### Stored data
· · · ·

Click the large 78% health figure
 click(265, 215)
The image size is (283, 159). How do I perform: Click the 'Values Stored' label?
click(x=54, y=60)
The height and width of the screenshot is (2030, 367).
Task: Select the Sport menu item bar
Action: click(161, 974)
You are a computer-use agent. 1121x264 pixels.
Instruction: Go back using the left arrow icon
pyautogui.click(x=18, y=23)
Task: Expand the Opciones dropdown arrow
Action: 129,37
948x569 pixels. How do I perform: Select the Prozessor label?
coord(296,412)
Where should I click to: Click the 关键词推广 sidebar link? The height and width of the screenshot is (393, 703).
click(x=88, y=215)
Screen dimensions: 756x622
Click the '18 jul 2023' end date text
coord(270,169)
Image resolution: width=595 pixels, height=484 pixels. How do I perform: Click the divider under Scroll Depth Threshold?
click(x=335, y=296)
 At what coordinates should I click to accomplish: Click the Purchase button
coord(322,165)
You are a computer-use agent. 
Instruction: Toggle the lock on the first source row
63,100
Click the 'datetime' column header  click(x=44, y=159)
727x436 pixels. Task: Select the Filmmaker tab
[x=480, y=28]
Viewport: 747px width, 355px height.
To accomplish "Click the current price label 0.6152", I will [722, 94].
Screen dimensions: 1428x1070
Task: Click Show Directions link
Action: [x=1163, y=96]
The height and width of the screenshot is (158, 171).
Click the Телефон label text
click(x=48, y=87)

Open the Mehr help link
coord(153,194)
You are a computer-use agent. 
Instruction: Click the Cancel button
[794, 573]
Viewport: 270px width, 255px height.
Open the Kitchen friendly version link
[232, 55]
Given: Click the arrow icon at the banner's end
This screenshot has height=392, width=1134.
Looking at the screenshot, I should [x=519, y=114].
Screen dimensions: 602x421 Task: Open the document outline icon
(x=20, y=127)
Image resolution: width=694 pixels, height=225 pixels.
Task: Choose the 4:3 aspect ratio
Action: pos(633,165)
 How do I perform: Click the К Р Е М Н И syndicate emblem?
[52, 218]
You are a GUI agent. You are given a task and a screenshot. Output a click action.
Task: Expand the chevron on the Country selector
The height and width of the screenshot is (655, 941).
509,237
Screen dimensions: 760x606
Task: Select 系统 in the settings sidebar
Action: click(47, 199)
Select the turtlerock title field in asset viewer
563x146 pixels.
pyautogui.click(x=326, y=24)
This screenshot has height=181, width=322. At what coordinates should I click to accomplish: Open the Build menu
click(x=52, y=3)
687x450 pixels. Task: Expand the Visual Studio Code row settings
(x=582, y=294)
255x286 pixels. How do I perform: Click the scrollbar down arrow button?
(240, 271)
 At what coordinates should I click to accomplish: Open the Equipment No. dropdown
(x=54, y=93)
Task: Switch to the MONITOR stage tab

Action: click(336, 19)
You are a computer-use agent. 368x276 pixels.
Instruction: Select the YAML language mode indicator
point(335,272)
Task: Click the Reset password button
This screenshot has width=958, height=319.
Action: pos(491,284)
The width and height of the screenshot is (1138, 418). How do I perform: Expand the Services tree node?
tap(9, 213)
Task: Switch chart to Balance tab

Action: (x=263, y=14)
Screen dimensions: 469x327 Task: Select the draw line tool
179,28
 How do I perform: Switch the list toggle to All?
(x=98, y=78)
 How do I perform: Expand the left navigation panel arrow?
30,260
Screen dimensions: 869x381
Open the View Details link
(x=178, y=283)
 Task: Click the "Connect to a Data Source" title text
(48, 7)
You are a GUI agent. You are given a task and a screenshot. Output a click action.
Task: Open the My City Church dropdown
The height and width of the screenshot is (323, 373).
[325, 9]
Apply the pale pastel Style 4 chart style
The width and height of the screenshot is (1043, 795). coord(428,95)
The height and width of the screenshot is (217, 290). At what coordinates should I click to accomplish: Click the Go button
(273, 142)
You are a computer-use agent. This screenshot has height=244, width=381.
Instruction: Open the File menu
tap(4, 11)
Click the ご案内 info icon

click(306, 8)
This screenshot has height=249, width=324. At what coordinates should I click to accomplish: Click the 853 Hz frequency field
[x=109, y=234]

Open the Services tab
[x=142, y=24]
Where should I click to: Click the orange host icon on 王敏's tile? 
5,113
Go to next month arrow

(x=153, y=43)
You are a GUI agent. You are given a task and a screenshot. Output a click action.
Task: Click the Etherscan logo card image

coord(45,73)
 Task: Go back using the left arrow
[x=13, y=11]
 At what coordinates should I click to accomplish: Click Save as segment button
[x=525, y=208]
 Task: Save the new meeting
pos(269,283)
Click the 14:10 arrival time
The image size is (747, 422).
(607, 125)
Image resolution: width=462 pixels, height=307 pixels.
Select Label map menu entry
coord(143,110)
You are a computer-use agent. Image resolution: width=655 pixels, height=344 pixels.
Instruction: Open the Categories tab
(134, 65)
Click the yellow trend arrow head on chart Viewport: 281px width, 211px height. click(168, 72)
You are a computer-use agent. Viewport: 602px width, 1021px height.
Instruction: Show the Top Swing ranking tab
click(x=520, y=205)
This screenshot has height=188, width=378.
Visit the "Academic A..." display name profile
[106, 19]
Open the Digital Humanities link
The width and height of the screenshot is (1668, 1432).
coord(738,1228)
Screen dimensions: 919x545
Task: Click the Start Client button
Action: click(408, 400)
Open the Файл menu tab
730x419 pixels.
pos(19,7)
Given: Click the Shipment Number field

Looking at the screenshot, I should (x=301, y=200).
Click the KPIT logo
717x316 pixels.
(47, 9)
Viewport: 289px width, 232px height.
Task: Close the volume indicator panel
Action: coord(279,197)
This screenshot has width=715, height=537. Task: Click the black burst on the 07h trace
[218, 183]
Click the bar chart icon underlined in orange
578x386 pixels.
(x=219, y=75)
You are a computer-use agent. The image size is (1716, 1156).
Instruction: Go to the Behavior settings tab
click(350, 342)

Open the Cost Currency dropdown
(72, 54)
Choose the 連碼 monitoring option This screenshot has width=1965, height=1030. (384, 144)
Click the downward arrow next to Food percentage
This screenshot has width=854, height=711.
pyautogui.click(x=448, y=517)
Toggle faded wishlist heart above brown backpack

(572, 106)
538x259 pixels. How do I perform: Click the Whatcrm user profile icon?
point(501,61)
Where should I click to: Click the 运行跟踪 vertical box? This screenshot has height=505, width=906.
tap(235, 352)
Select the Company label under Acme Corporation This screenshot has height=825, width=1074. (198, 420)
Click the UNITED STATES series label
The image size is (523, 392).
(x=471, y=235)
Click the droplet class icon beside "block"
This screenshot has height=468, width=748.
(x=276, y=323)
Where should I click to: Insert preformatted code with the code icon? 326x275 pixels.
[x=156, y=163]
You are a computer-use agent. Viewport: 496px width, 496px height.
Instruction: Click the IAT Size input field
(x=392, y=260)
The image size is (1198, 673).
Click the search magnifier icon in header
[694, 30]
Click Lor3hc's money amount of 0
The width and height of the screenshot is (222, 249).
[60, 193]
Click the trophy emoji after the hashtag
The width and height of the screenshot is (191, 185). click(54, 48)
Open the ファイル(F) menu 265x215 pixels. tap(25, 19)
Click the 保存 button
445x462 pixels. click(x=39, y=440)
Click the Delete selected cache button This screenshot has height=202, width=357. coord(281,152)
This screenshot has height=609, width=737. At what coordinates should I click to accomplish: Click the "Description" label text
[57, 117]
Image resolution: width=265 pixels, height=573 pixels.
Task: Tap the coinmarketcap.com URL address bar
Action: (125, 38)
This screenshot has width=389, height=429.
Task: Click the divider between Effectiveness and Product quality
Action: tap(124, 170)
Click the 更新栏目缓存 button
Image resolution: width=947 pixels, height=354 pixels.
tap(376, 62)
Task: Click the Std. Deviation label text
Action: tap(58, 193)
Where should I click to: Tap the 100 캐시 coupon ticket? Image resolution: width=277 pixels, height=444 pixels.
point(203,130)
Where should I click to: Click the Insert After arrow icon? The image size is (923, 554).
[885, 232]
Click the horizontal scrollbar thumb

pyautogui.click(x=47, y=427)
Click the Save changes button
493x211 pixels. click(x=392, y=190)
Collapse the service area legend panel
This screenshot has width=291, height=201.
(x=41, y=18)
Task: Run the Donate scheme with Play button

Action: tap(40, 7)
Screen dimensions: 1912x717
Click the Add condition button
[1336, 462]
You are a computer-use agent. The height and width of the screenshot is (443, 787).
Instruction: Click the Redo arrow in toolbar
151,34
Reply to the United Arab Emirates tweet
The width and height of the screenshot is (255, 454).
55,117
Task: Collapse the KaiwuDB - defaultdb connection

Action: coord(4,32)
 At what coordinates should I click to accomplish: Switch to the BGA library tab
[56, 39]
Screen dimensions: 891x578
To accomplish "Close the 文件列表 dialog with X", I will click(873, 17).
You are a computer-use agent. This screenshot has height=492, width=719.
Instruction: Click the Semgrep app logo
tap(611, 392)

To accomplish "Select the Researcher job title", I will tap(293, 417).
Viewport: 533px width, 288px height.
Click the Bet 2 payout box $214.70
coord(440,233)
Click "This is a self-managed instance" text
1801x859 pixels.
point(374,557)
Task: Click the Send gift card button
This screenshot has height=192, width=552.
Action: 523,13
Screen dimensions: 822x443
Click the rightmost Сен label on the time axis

· · · ·

### Work instruction
Reproduce every line above containing "computer".

### Your response
You are a computer-use agent. 1121x264 pixels.
You are a computer-use agent. 
You are a computer-use agent. 
You are a computer-use agent. 368x276 pixels.
You are a computer-use agent. This screenshot has height=244, width=381.
You are a computer-use agent. Image resolution: width=655 pixels, height=344 pixels.
You are a computer-use agent. Viewport: 602px width, 1021px height.
You are a computer-use agent. The image size is (1716, 1156).
You are a computer-use agent. Viewport: 496px width, 496px height.
You are a computer-use agent. The height and width of the screenshot is (443, 787).
You are a computer-use agent. This screenshot has height=492, width=719.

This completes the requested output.